The first of these buzzkills didn't get much mainstream press but was arguably armed with just as many buckets as anyone.  I'm referring to the overnight bounce in bond yields that ostensibly resulted from the generally overbought levels seen at yesterday's close.  To be fair, bonds have been overbought for quite a while, but with each new move into more deeply overbought territory, some sort of bounce became more and more of a risk.  Asian and European traders arguably didn't wait for the jobs report or the Fed to validate said bounce.

Even so, the jobs report and the Fed validated said bounce!
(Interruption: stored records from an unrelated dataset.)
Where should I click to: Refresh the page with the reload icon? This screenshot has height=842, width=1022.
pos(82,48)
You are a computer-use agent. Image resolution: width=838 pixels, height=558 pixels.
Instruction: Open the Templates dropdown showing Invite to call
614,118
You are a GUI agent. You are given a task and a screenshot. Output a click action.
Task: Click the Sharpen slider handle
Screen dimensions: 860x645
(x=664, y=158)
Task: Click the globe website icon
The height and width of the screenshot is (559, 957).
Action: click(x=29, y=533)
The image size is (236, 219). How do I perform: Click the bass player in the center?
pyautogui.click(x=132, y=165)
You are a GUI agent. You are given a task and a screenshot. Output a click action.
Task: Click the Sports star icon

The case presented by the jobs report was obvious: nearly the highest payroll count in more than a decade, 3.9% unemployment that--while higher than expected--was offset by an equal increase in labor force participation, and the highest pace of wage growth of the entire economic expansion.  The implication for bond selling was immediately clear.  If bonds didn't sell as much as it seemed like they should at first, it was due to the overnight weakness and perhaps to the 3rd market mover of the day.
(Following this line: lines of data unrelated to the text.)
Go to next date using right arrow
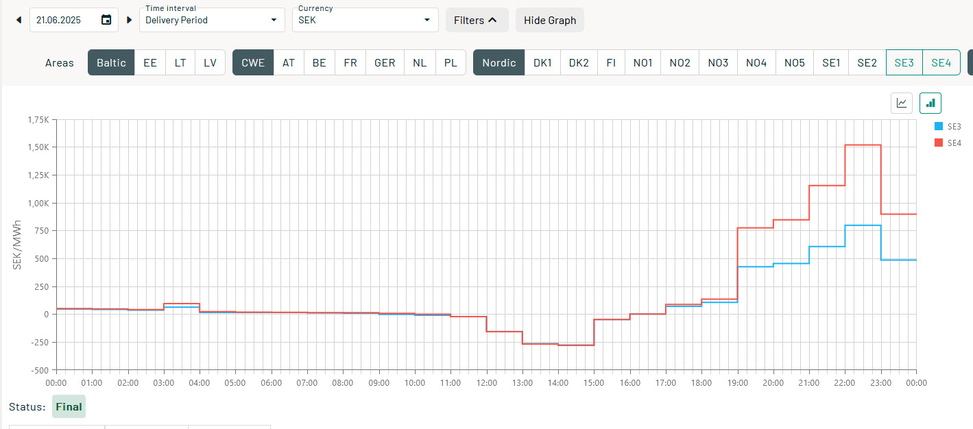tap(129, 20)
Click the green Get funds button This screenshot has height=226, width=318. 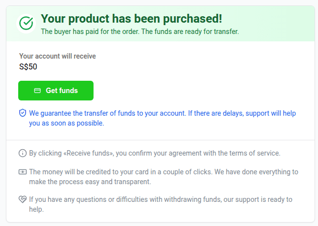[56, 91]
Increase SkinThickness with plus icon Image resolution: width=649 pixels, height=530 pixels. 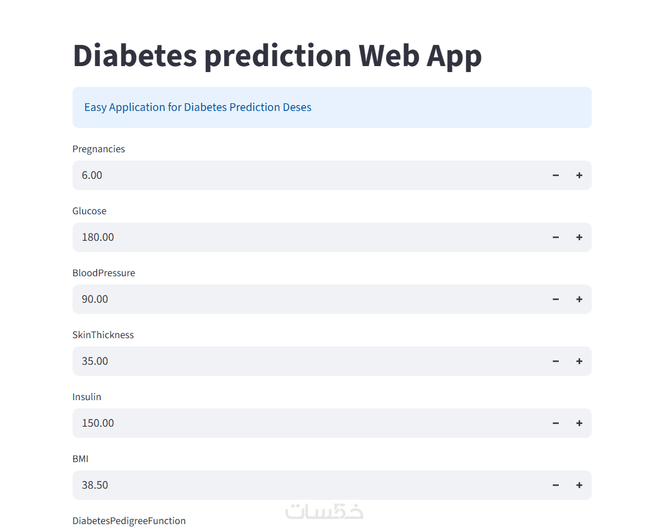click(579, 361)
The Fed was the final piece of today's puzzle.  They'd taken a harder line than markets were expecting back in December with the caveat that they'd be watching data very closely in case they were mistaken.  The jobs report suggested they were far from mistaken (even though yesterday's ISM made a different case--something that traders won't be quick to forget).  Logically then, stocks weren't eager to rally on today's jobs report because it essentially endorsed a hawkish Fed.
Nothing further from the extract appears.